PASSAGE PROVIDED:
══════
Is Burning a Candle a Chemical or Physical Change? (Quick Facts)

When we only consider what we can see happening before our eyes, we may conclude that burning a candle is a physical change.

But in reality, lighting a candle creates a chemical change that also alters the way the candle looks. As a candle burns, its hydrogen and carbon atoms combine with oxygen to create water vapor and carbon dioxide. This molecule change is a chemical reaction. 

Physically, the wax melts and then becomes solid again, which describes a physical change. When burning candles you experience both types of change. Keep reading to learn more about the differences between the two.

Is Burning a Candle a Chemical or Physical Change

Why Is a Burning Candle a Chemical Change?

After lighting a candle, the physical state of wax changes from solid to liquid as it melts. When it cools, what remains will solidify. Since it starts out as solid wax, becomes liquid, and then returns to solid form, these are physical changes. 

But a chemical change must occur before we witness these physical changes.

Melted wax is the result of the wax surrounding the wick being transformed into carbon dioxide. Since the converted wax will never again become solid, that change is chemical.

The Difference Between Physical and Chemical Changes

We witness chemical and physical changes all the time. It simply may not be so obvious at the moment. Here are some common examples.

What Are Chemical Changes?

These reactions typically cannot be reversed. And often a new substance is formed when there’s a chemical reaction. In order for these changes to occur, a lot of light or heat energy is involved.
══════
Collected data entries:
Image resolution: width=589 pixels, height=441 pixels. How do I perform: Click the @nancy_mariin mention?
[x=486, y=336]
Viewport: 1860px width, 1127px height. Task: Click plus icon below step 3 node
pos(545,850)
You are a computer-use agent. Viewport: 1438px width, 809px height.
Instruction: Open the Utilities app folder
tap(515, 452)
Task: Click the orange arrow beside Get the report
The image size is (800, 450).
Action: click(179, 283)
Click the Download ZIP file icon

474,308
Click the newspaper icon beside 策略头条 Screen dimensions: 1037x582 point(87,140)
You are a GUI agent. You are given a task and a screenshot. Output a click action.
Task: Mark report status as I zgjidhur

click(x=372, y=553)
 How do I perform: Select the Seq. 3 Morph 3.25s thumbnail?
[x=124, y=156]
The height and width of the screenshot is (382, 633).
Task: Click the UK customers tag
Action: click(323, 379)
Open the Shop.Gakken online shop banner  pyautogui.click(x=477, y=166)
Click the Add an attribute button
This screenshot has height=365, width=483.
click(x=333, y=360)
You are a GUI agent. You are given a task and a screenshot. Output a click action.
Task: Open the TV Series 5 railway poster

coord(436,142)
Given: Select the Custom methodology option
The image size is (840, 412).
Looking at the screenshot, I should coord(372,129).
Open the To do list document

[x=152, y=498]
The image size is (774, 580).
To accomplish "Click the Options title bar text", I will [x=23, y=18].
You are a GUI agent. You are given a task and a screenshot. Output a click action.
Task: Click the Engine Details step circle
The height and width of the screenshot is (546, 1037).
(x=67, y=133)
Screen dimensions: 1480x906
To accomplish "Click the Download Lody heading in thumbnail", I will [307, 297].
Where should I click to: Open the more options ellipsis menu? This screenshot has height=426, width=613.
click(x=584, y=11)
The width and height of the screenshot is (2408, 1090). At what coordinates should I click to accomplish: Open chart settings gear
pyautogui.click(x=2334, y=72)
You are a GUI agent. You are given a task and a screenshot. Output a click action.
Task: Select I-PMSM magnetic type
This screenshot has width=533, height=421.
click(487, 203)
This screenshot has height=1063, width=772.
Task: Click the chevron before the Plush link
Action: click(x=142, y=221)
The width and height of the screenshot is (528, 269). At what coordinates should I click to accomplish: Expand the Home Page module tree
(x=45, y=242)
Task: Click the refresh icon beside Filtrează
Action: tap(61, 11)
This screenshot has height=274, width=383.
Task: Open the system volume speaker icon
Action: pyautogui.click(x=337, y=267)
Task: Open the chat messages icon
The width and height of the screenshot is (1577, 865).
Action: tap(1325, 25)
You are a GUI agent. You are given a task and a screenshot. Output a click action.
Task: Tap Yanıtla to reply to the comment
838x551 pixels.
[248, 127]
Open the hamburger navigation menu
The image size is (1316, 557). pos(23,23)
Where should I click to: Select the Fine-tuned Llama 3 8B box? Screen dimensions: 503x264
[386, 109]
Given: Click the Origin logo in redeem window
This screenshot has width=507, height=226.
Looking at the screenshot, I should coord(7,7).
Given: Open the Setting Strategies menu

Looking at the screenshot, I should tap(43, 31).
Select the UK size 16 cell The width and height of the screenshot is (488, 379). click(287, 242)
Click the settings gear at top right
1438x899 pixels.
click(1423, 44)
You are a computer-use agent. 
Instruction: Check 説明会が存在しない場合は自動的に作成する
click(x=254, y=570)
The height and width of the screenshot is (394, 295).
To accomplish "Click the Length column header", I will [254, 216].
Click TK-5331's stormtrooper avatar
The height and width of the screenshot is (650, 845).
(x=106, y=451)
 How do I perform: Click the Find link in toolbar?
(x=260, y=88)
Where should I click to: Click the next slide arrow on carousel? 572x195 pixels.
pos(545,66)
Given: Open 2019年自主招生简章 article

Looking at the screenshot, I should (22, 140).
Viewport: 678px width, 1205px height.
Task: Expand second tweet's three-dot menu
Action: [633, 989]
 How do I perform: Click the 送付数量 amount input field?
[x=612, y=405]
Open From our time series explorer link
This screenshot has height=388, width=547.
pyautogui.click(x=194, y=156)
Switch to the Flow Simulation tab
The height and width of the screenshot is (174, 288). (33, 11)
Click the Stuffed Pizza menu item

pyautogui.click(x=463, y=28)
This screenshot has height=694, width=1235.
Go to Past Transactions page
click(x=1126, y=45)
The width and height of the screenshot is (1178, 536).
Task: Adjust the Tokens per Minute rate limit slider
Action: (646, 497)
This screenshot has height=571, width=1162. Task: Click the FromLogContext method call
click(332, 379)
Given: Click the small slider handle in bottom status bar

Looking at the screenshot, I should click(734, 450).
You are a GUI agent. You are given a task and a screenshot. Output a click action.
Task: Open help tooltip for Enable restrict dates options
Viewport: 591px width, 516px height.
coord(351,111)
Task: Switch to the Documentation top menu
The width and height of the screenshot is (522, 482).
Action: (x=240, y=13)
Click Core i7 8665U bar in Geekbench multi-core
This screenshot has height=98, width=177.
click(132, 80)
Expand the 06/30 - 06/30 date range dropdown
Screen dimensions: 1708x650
══════
SET OF TASKS:
1 – Restate word for word the part of the passage on burning candles starting with "The Difference Between" and going on through "some common examples.".
2 – According to the passage on burning candles, why are the melting and later hardening of the wax considered physical changes? Answer in one to three sentences.
The records play no part here; only the passage on burning candles is used.

RESULTS IN ORDER:
1 –
The Difference Between Physical and Chemical Changes

We witness chemical and physical changes all the time. It simply may not be so obvious at the moment. Here are some common examples.

2 – The wax starts out as a solid, becomes a liquid as it melts, and then returns to solid form when it cools. Because the wax only changes its physical state and ends up solid again, these are physical changes.